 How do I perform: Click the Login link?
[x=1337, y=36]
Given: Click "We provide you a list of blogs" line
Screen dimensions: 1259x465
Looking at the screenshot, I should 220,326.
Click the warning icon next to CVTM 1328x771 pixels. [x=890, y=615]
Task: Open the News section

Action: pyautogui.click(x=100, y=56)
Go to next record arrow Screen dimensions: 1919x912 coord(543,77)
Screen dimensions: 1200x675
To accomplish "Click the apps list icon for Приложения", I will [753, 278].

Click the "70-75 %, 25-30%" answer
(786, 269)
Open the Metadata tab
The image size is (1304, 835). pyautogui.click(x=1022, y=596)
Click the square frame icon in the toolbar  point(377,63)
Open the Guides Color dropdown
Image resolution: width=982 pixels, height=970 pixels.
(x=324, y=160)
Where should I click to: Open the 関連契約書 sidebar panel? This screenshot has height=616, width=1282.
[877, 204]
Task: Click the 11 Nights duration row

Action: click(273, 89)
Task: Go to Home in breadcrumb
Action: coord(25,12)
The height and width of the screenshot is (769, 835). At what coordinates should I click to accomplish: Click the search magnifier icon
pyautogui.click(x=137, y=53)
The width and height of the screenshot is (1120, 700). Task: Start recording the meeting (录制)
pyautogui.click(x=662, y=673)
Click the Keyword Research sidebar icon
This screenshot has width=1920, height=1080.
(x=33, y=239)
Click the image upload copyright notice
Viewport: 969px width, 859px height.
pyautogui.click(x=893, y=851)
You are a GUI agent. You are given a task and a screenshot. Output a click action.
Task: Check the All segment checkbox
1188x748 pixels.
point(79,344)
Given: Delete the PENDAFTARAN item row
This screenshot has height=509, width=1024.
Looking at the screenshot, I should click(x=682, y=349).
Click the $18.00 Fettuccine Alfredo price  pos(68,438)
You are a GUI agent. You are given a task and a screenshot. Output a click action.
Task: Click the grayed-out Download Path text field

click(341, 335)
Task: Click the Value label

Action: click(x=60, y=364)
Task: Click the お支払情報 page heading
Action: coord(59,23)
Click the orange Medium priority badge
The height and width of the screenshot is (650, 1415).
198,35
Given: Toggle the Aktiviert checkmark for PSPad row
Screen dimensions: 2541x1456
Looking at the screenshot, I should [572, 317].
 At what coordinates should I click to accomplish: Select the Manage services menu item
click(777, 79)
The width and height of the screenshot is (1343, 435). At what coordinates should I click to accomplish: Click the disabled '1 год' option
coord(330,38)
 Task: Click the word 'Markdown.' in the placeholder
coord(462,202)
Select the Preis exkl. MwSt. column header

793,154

◆ ◆ ◆ ◆ ◆

### Directions for this task
Show, from the records above, every line that includes "list".

### Result
Given: Click "We provide you a list of blogs" line
To accomplish "Click the apps list icon for Приложения", I will [753, 278].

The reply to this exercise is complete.